CVE-2024-9654 is a security vulnerability classified under CWE-863 (Incorrect Authorization) affecting the Easy Digital Downloads plugin for WordPress, specifically versions 3.1 through 3.3.4. The flaw exists in the 'verify_guest_email' function, which fails to adequately verify that the user requesting a purchase receipt is the legitimate recipient. This improper authorization allows unauthenticated attackers to bypass security controls and retrieve purchase receipts belonging to other customers. These receipts contain direct links to download paid digital content, effectively enabling unauthorized access to paid materials without payment. Successful exploitation requires the attacker to know the victim's email address and the file ID of the purchased content, which may limit the attack surface but still poses a privacy and content theft risk. The vulnerability does not affect system integrity or availability and does not require user interaction or authentication, but the attack complexity is high due to the need for specific information. No patches or exploits are currently documented, but the vulnerability is publicly disclosed as of December 17, 2024. The CVSS v3.1 base score is 3.7, reflecting a low severity rating primarily due to limited impact and exploitation complexity.

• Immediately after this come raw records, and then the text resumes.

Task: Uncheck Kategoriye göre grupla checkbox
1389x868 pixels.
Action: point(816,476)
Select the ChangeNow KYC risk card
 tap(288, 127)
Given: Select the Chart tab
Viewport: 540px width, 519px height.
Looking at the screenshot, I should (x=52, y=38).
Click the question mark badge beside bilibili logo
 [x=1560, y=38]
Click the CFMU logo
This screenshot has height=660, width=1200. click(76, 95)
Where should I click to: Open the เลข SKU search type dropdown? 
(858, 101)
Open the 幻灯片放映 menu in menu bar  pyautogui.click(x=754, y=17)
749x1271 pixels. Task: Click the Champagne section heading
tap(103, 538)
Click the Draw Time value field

The primary impact of CVE-2024-9654 is unauthorized disclosure of purchase receipts and access to paid digital content. This can lead to revenue loss for content providers as attackers can download paid materials without authorization. Additionally, the exposure of purchase receipts may reveal sensitive customer information, potentially violating privacy regulations such as GDPR. While the vulnerability does not compromise system integrity or availability, it undermines trust in the e-commerce platform and may damage the reputation of affected organizations. Attackers with knowledge of customer emails and file IDs could exploit this flaw to access multiple users' content, especially in scenarios where email addresses are easily guessable or leaked. Organizations relying on Easy Digital Downloads for digital sales are at risk of content theft and customer data exposure, which can have financial and legal consequences.

Organizations should immediately verify if they are running affected versions (3.1 through 3.3.4) of the Easy Digital Downloads plugin and plan to upgrade to a patched version once released by the vendor. Until a patch is available, administrators can implement access controls to restrict access to purchase receipt endpoints, such as IP whitelisting or requiring user authentication for receipt retrieval. Monitoring web server logs for suspicious access patterns involving receipt URLs and email enumeration attempts can help detect exploitation attempts. Additionally, organizations should educate customers on protecting their email addresses and consider implementing rate limiting or CAPTCHA protections on endpoints that handle receipt verification requests. Reviewing and enhancing authorization checks in custom plugin extensions or integrations can further reduce risk. Regular security audits and vulnerability scanning of WordPress plugins are recommended to identify and remediate similar issues proactively.